Dari guru-guru Al Fahmi, setidaknya ada 2 (dua) kisah yang sangat mengharukan. Salah satunya kisah dari Ustadz Ihsan yang harus kehilangan rumah, istri dan anak pertamanya (Hafizh) yang juga penghafal Quran yang baru berusia 5 tahun. Pesan terakhir isterinya adalah membaca surat Al-Kahfi di pagi hari.

Selepas memberikan bantuan makanan dan dana disini, rombogan menuju wilayah likuifaksi ketiga yaitu Jonooge dan Lolu. Namun karena medan yang cukup menantang disini, rombongan akhirnya langsung ke posko pengungsian di Kampung Sidera. Kampung ini retak-retak saja, namun wilayah Jonooge mengalami likuifaksi bahkan bergeser sejauh 1.5 km.

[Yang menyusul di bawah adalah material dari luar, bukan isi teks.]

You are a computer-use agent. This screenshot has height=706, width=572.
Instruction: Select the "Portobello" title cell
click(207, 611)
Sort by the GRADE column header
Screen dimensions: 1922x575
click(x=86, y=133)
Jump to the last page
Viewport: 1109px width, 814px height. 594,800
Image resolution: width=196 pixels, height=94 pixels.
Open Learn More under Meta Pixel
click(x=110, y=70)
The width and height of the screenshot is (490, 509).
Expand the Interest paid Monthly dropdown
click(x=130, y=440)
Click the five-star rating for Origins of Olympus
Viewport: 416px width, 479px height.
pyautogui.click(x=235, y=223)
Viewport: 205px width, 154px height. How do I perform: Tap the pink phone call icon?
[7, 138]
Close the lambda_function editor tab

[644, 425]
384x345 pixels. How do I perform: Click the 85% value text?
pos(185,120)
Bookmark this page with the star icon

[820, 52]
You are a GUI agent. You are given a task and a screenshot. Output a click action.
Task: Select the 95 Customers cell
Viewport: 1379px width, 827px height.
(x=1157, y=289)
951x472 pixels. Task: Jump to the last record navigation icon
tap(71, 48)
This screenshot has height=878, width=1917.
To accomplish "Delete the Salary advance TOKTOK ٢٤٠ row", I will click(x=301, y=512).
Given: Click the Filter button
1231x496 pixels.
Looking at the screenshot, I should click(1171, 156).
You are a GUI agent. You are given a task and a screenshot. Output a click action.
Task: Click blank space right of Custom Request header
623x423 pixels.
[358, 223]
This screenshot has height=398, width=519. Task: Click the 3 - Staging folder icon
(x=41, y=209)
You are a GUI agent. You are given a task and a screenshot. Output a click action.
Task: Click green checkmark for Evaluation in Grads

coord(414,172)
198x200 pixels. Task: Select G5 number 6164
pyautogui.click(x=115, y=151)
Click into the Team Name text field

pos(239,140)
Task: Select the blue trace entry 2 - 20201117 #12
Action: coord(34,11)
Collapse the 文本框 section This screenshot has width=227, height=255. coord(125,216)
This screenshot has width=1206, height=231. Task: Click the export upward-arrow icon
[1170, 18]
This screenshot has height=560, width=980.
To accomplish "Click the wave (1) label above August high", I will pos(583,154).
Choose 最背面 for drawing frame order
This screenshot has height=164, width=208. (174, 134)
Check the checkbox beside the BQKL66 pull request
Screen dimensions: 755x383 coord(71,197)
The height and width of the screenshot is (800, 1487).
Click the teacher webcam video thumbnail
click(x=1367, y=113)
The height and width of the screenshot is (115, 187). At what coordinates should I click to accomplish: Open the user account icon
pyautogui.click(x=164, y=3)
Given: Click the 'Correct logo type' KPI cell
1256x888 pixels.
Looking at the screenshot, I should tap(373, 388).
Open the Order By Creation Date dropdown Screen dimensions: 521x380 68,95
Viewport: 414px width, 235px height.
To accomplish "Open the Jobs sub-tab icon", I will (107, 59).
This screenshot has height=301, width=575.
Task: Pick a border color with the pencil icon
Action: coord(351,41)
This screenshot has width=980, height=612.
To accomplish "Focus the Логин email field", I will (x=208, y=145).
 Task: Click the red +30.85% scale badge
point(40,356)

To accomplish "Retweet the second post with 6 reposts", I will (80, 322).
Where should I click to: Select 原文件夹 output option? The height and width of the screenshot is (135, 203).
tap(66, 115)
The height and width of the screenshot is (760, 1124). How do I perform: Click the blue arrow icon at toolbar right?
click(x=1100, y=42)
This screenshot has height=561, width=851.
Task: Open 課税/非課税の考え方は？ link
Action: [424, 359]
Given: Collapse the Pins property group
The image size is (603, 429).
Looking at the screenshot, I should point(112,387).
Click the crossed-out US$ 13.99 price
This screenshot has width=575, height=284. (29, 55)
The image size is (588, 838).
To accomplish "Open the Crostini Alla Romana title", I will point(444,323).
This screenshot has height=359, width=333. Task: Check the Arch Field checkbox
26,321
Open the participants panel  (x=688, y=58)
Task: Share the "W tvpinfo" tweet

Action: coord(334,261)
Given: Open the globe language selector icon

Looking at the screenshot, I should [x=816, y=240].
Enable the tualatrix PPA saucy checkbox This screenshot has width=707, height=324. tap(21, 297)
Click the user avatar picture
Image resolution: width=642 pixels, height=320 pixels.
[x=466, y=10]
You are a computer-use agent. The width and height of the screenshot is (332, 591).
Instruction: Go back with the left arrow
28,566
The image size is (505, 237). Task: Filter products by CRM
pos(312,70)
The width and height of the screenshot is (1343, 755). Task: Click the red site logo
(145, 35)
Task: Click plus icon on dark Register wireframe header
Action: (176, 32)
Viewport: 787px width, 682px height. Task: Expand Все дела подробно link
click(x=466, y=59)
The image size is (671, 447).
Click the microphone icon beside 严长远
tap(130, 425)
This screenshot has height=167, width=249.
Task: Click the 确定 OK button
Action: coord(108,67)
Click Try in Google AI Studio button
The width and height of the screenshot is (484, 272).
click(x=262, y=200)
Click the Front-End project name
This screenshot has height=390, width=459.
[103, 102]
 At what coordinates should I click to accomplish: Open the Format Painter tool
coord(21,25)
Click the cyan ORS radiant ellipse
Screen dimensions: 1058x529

Sepanjang jalan menuju Kampung Sidera, rombongan melalui tanah luas yang banyak diisi tenda-tenda pengungsi. Terlihat ada denyut-denyut gerakan pemerintah disini meski tidak terlalu masif, yakni pembangunan ruang-ruang sementara dengan besi baja.

Di dapur umum dan posko Sidera, rombongan mendapati bahwa relawan Non-Muslim telah bergerak dengan misi mereka, dan meninggalkan stiker-stiker misi suci mereka, khas seperti gerakan mereka biasanya.

Para pahlawan sebenarnya disini di antaranya adalah para juru masak yang mewakafkan waktunya bahkan hingga hari ke-18 sejak bencana terjadi. Para relawan dengan idenya masing-masing sejatinya juga penggerak-penggerak penting bangkitnya denyut nadi Kota Palu. Para muhsinin, seperti seorang habib yang mewakafkan tanahnya seluas 5 Hektar untuk dibangun rumah pengganti pun bagian dari cara Allah untuk menghadirkan ruang-ruang kebaikan. Pada akhirnya, semua berharap, umat terbangun dari menomorduakan agama dari adat istiadat, dan bahwa persatuan umat itu sangat penting. Masyarakat juga diharapkan sadar betapa pentingnya memiliki pemerintah yang dapat bergerak cepat, dan partai politik yang bergerak dengan tulus melayani umat. Tidak lupa para aparat militer TNI yang terlihat begitu siap bergerak berdampingan di tengah masyarakat yang wilayahnya hancur lebur. Tentunya membutuhkan waktu yang tidak sebentar untuk mengembalikan segala sesuatunya.

Donasi Palu perdana yang berhasil kami himpun sebanyak 300 juta, kami sudah salurkan untuk membantu warga yang ada di posko-posko pengungsian,  memberikan bantuan untuk 6 (enam) dapur umum dan memberikan bantuan untuk para relawan yang rumahnya juga hancur tetapi terus bergerak membantu warga yang mendapat musibah yang sama, yang berada di posko-posko pengungsian. Bantuan datang dari berbagai pihak di dalam negeri, baik pribadi, komunitas, maupun organisasi. Bantuan juga datang dari luar negeri seperti dari PERMAI (Persatuan Masyarakat Indonesia) Brunei Darussalam.

Semoga, bantuan kami yang tidak seberapa bisa sedikit menghadirkan senyum untuk duka Palu. Kerja masih panjang untuk mendukung Palu kembali bergeliat sebagai awalnya. Mari terus kita galang kebersamaan untuk Palu.